Decay of density waves in coupled one-dimensional many-body-localized systems

This work analyzes the behavior of coupled disordered one-dimensional systems as modelled by identical fermionic Hubbard chains with the on-site potential disorder and coupling emerging through the interchain hopping $t^{\prime }$. The study is motivated by the experiment on fermionic cold atoms on a disordered lattice, where a decay rate of the quenched density wave was measured. We present a derivation of the decay rate $\mathrm{\Gamma }$ within perturbation theory and show that, even at large disorder along the chains, the interaction leads to finite $\mathrm{\Gamma }>0$, the mechanism being the interaction-induced coupling of in-chain localized and interchain extended single-fermion states.
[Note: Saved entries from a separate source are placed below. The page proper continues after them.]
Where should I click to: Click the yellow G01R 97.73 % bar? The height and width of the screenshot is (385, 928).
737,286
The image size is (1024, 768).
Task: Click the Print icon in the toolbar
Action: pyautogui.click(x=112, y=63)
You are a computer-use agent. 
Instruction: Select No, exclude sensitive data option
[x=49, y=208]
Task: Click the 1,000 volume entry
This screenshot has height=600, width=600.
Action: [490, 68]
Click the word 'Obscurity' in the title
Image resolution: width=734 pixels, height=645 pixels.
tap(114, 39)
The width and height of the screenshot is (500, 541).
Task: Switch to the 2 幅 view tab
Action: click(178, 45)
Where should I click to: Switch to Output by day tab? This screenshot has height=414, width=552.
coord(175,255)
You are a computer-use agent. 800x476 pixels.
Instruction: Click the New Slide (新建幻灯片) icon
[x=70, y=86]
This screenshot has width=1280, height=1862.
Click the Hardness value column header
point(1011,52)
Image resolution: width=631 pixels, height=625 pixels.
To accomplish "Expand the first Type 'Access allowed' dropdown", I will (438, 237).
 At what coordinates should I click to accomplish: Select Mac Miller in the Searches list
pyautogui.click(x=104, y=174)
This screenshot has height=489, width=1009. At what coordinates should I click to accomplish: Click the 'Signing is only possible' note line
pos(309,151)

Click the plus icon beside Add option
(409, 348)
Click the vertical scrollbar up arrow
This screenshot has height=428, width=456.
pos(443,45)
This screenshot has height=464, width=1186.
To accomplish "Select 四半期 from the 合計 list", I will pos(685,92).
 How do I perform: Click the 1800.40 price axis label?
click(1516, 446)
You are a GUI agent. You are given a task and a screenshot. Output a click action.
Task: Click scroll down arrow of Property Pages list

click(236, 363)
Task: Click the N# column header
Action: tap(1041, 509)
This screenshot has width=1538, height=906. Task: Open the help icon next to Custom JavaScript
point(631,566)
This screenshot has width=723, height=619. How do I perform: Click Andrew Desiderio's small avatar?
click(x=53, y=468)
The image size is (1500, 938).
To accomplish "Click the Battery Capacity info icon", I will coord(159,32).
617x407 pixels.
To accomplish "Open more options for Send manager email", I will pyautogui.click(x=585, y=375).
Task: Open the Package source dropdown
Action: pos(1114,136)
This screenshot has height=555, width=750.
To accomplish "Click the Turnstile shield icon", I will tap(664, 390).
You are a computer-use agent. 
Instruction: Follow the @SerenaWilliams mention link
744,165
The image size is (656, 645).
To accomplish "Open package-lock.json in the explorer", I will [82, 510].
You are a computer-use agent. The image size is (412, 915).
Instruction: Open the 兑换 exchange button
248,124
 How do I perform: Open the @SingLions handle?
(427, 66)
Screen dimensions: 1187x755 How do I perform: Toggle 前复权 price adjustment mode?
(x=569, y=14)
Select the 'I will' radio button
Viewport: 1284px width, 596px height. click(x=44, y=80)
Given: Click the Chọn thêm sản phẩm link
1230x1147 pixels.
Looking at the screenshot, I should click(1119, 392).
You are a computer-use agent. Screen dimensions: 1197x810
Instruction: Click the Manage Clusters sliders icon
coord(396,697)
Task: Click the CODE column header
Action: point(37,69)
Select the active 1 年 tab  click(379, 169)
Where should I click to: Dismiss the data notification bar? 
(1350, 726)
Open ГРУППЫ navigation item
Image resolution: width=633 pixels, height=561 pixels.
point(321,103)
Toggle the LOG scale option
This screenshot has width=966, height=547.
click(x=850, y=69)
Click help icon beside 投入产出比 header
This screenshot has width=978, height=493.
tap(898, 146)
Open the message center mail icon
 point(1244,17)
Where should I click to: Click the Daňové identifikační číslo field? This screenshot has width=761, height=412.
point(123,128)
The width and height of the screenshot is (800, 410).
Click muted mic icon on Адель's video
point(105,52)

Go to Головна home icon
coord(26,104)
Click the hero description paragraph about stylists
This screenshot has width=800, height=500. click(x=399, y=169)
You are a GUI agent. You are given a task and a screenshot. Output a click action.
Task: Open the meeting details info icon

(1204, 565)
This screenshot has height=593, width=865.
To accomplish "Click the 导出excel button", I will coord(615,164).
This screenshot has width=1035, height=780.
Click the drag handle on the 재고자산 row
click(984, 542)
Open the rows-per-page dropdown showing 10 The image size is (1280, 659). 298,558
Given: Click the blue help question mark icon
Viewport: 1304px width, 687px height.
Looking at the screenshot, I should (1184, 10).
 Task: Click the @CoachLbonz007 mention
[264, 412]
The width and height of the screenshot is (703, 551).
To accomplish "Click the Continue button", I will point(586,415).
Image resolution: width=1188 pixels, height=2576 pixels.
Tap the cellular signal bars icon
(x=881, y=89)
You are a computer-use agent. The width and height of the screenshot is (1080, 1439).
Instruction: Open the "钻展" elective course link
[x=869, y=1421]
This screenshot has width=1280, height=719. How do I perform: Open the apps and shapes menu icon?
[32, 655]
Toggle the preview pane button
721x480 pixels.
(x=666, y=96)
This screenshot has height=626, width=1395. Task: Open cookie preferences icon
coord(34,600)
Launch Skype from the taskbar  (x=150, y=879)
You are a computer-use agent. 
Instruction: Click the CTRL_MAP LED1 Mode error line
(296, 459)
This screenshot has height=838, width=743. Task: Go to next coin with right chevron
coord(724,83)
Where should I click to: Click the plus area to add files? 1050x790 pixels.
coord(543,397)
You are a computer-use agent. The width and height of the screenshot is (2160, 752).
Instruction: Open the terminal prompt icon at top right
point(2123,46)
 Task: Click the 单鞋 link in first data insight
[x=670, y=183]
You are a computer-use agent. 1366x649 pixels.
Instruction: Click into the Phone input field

Explicit expressions for $\mathrm{\Gamma }$ are presented for a weak interaction $U<t,t^{\prime }$, but extended also to the regime $t>U>t^{\prime }$. It is shown that, in both regimes, $\mathrm{\Gamma }$ increases with the interchain hopping $t^{\prime }$, as well as decreases with increasing disorder.

Figure 1

Effective density of states $\tilde{\mathcal{D}}\left(\omega \right)$, emerging from the interchain hopping and entering the evaluation of the decay rate $\mathrm{\Gamma }$. Plotted is also the incoherent approximant ${\tilde{\mathcal{D}}}_I\left(\omega \right)$.

Figure 2

Decay rate $\mathrm{\Gamma }t/U^2$ vs interchain hopping $t^{\prime }/t$ for different disorders $W/t$ at fixed particle density $\overline{n}=1/2$.

Figure 3

Decay rate $\mathrm{\Gamma }t/U^2$ vs $t^{\prime }/t$ as calculated within the incoherent approximation for different $W/t$ at fixed $\overline{n}=1/2$.